Walrus is one. The agentic web is what’s next.
A year ago, Walrus went live.
What followed suggested more than a successful launch, where the technology worked reliably from day one. From the start, we saw builders doing more than just observing: they were experimenting.
But if the first year was about showing what Walrus can do, the next phase is about something bigger: what it enables for AI, finance, and more.
We spoke with Rebecca Simmonds, Executive Director of the Walrus Foundation, and Adeniyi Abiodun, Co-Founder and CPO at Mysten Labs, about what’s changed since Mainnet launch, what surprised them most, and why Walrus is poised to serve as core infrastructure for the agentic web.
Verifiability is the way forward
The cost of creating content is approaching zero, driven by AI and increasingly powerful developer tooling. Anyone, or anything, can generate massive amounts of data instantly.
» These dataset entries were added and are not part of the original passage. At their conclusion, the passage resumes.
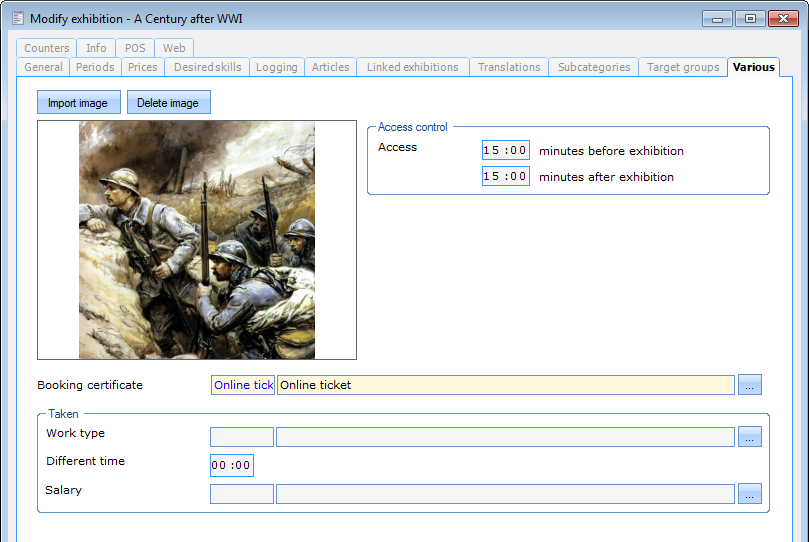Open the Counters tab
Viewport: 809px width, 542px height.
[x=47, y=48]
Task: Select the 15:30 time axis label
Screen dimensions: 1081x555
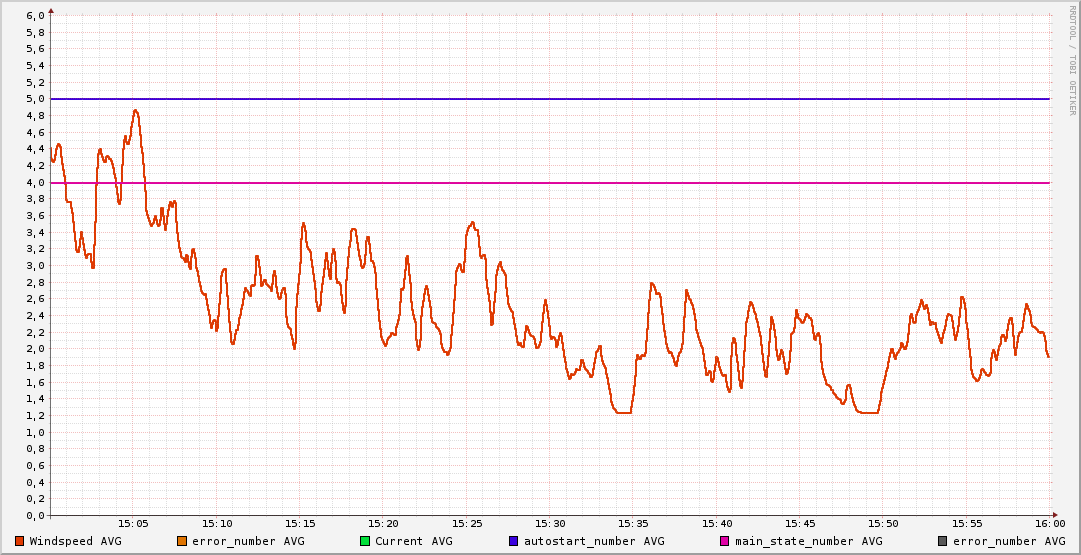Action: click(x=550, y=523)
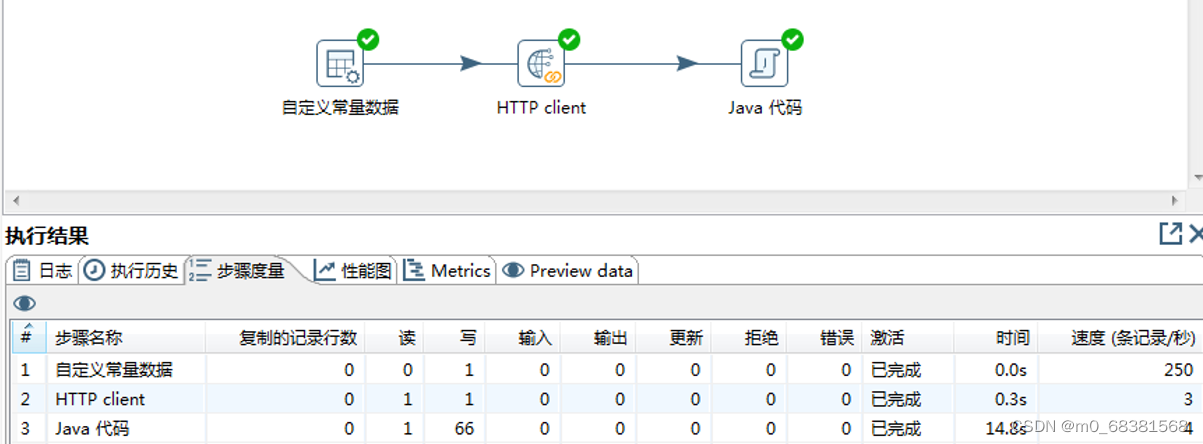Switch to the Metrics tab
This screenshot has height=444, width=1203.
click(x=448, y=270)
But as data becomes cheaper and more abundant, it also becomes riskier. As more systems and AI agents start making decisions on our behalf, bad data stops being a nuisance and starts becoming a real cost.
As Rebecca put it, “payments are going to be made agent-to-agent with no human beings in the middle of them. That’s great, but also scary.”
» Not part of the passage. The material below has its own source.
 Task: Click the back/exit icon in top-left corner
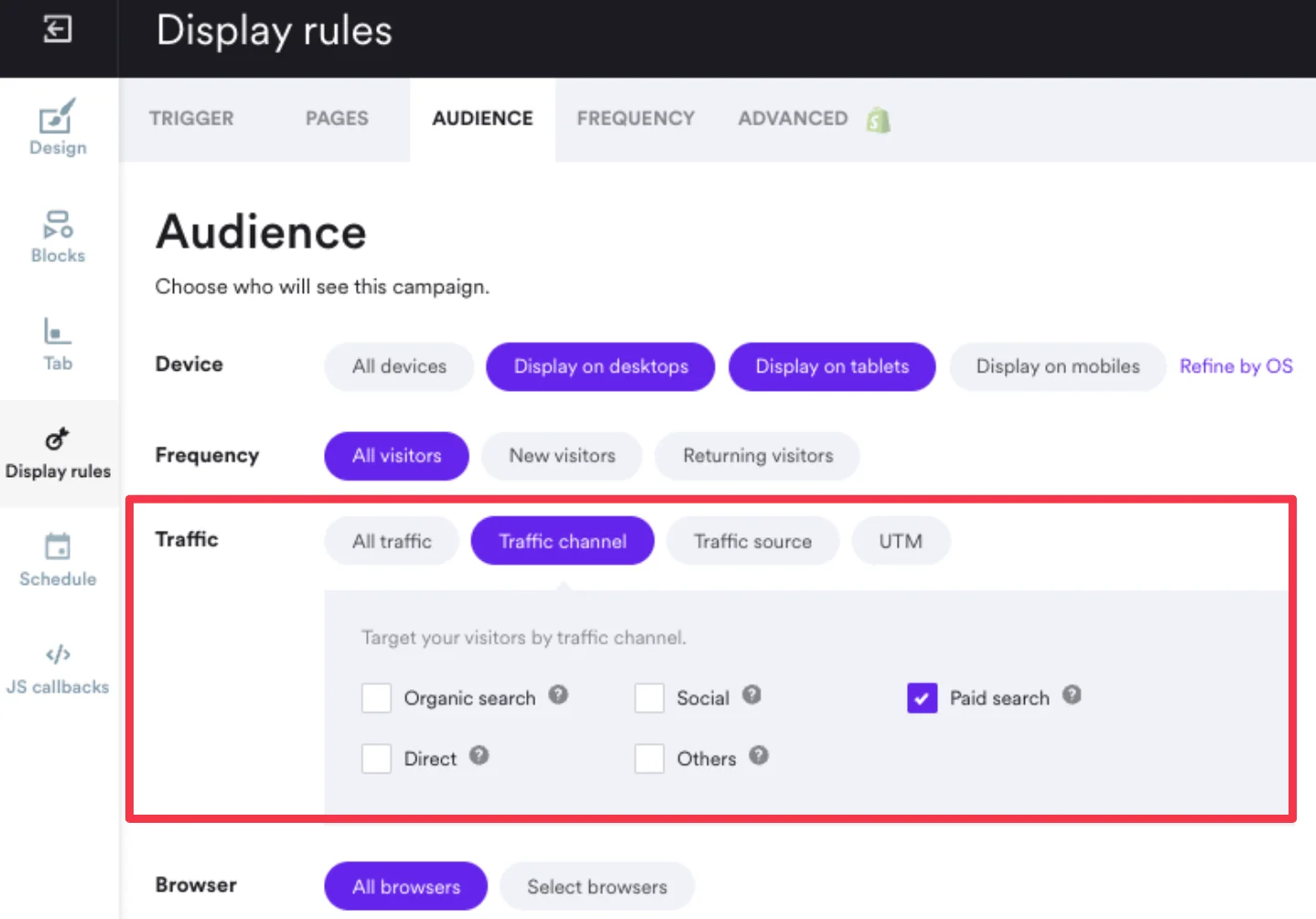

In the future, verifiability will be more than just optional. It will be a foundational part of all new systems and structures going forward.
“The verifiability that Walrus offers is absolutely crucial,” she adds, “and the world can’t really progress without it.”
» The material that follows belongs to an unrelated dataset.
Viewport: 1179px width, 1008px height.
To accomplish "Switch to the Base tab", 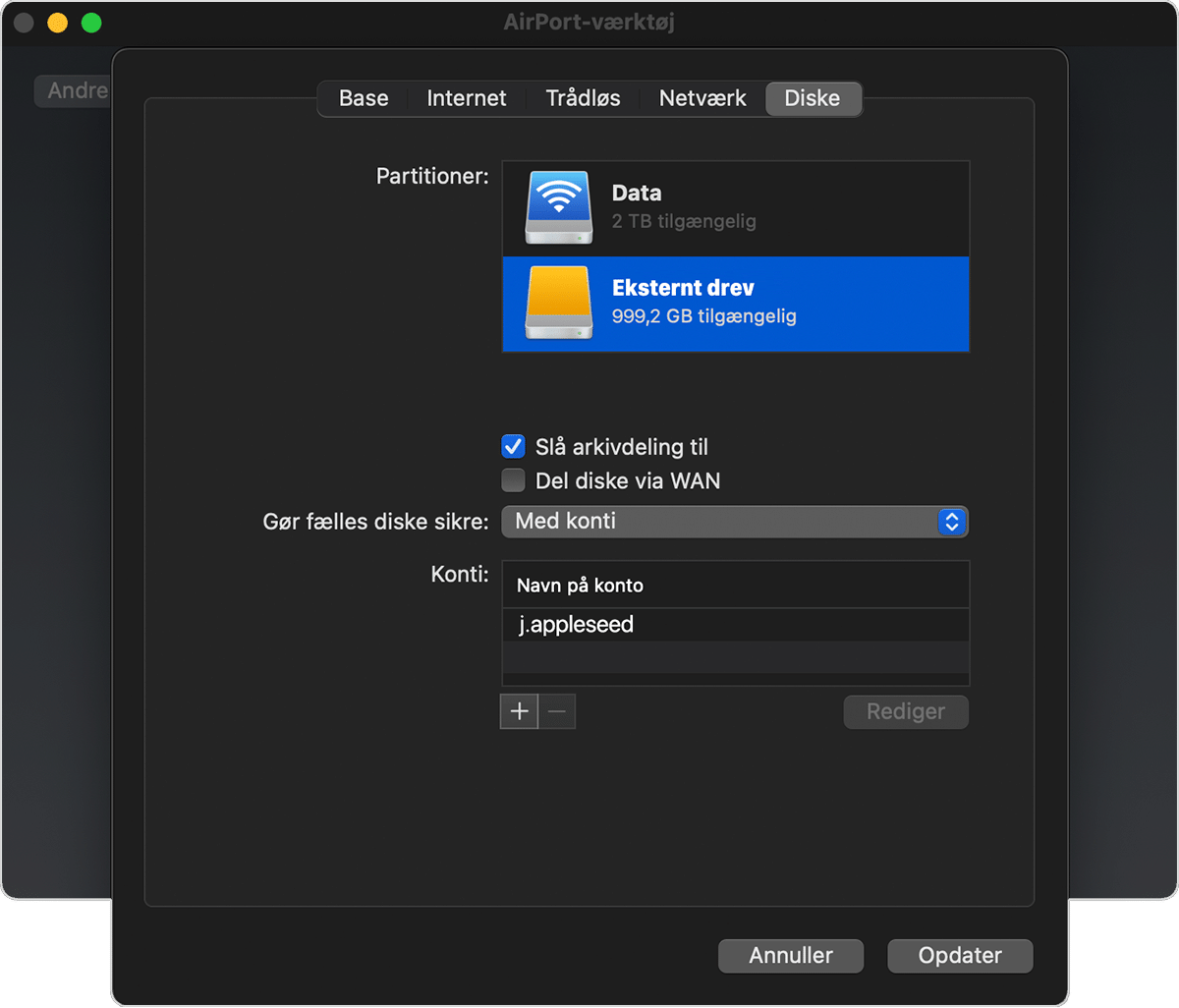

Planning for an agentic future with persistent memory
Over the past year, Walrus has supported a wide range of use cases, from prediction markets to wearable technology. But as patterns emerged, one area started to stand out: AI agents.
Adeniyi points to a broader shift already underway: “The majority of internet traffic is largely automated and robotic, but now we believe we’re in a world where most transactions on the internet are going to be autonomous and via agentic workflows.”
Agents today can act, but their memory is fragmented and hard to rely on. And when they do, that memory often lives in centralized systems that can’t be verified or shared.
That’s a gap Walrus can fill.
With the beta launch of MemWal, we introduced a long-term memory layer for AI agents. Agents can store context, reference past decisions, and share data across workflows, all in a way that is persistent and verifiable. This becomes critical as agents move into more complex roles, from interacting with financial systems to coordinating across applications.
Without reliable data and memory, those systems break down quickly. And as agents become more capable, Walrus is ready to become part of the foundation they rely on.
Walrus: shaped by builders
Walrus was initially built with large, unstructured data in mind. But as builders got their hands on it, a different pattern started to emerge. Developers weren’t just uploading big files. They also wanted to upload many small ones.
At the time, that wasn’t economical. So the team moved fast to respond.
Quilt was introduced just a few months after launch, giving developers a native way to bundle small files efficiently. Grouping files together significantly reduces overhead, bringing storage costs down by over 100× for ~100KB files and up to 400× for very small files. This resulted in a savings of more than 3+ million WAL for Walrus partners.
This is an approach the team applies to everything we do: pay close attention to how builders use Walrus in practice, and respond quickly with solutions that remove friction.
Year 2: Scaling more use cases
If the first year of Walrus showed what was possible, the next phase is about scaling what works with the tools that are making building faster and easier than ever.
“If you are looking to actually build something, I would start with a real use case and move quickly into something people can actually use,” says Rebecca. “Vibe code something up and get it out there. Walrus is built for speed, scale and cost efficiency-I recommend leaning into that.”
But speed alone isn’t enough. The bar is higher.
Adeniyi emphasizes building things that make a big impact: “Always focus on products where it’s really key for the value chain…where if your product was to be removed from the flow, that flow would completely not work anymore.”
That opportunity is starting to take shape. Over the next year, we expect to see real categories emerge, especially where mission critical data and AI intersect. And as more of the internet shifts toward agent-driven systems, the role of infrastructure becomes even more important.
We’re excited to see how Walrus-from our developer community, partners, and beyond-help make the agentic future a reality.